AVAILABLE DATA Start Marker

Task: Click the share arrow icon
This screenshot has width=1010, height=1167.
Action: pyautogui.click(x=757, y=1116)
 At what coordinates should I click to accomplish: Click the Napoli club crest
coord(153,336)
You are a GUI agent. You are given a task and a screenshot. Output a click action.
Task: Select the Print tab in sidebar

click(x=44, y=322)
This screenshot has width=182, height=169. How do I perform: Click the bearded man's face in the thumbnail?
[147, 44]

AVAILABLE DATA End Marker
AVAILABLE DATA Start Marker

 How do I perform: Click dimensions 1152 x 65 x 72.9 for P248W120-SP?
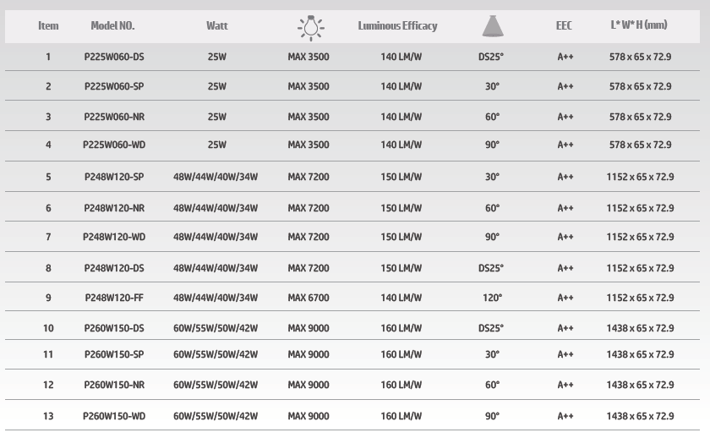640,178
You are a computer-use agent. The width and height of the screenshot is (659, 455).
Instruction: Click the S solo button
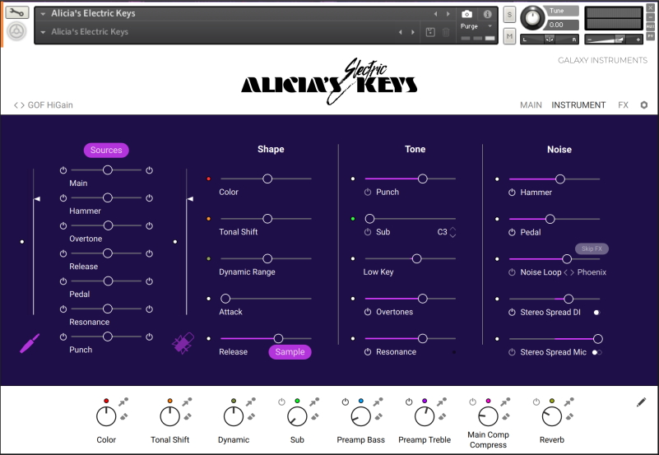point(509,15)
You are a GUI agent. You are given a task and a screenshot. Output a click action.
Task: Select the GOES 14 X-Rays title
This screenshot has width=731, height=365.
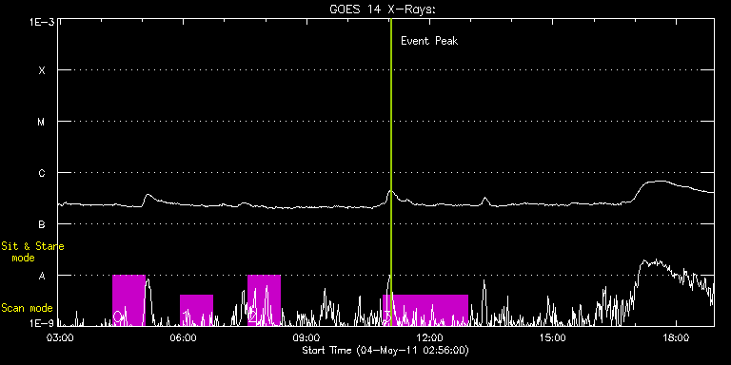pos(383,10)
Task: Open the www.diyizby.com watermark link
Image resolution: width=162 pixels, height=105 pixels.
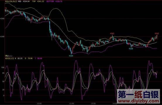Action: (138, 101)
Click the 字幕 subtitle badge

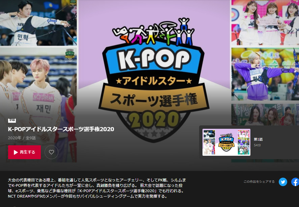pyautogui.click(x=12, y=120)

AVAILABLE DATA End Marker
AVAILABLE DATA Start Marker

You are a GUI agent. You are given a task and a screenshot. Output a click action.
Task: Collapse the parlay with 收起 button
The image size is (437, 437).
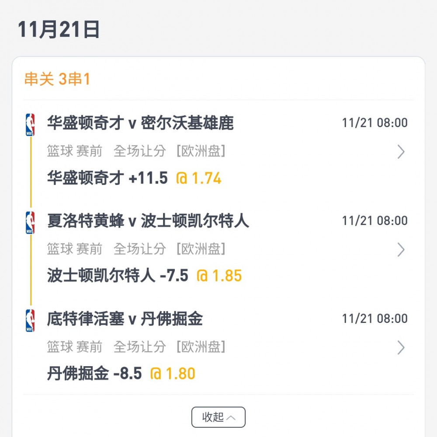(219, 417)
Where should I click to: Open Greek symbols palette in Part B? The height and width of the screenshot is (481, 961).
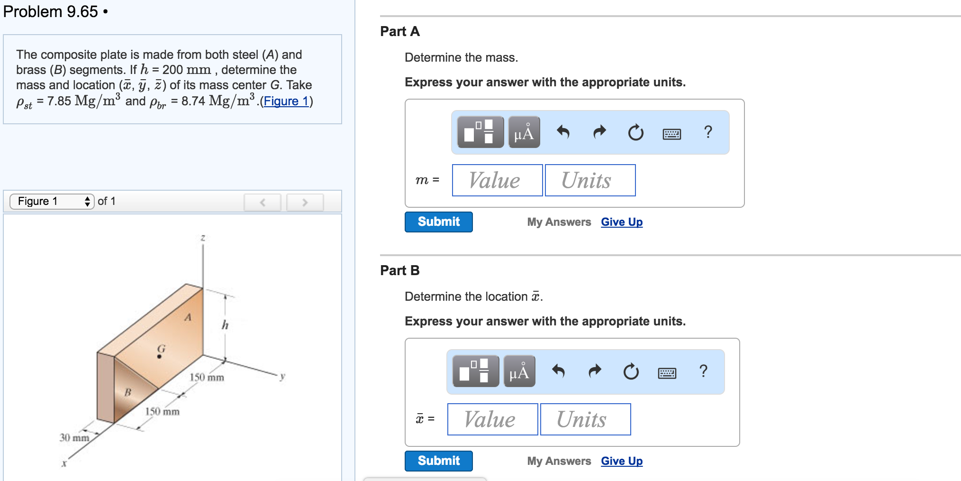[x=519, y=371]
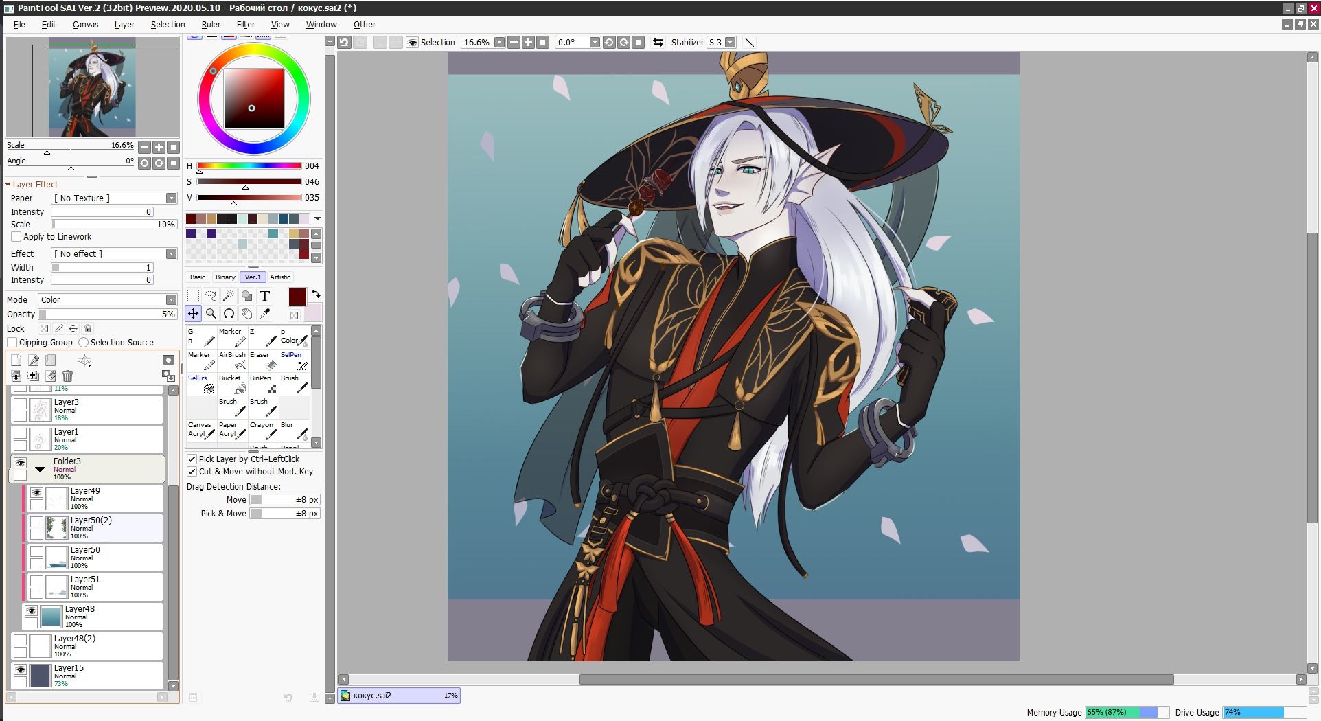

AVAILABLE DATA End Marker

**GOAL OF THE EXERCISE**: Would you copy the lines above exactly, starting with the one that has "Instruction: Click the S solo button" and ending with the one that has "Task: Open the www.diyizby.com watermark link", both included, without the pictures?

**RESPONSE BELOW**:
Instruction: Click the S solo button
point(509,15)
You are a GUI agent. You are given a task and a screenshot. Output a click action.
Task: Select the GOES 14 X-Rays title
This screenshot has width=731, height=365.
pos(383,10)
Task: Open the www.diyizby.com watermark link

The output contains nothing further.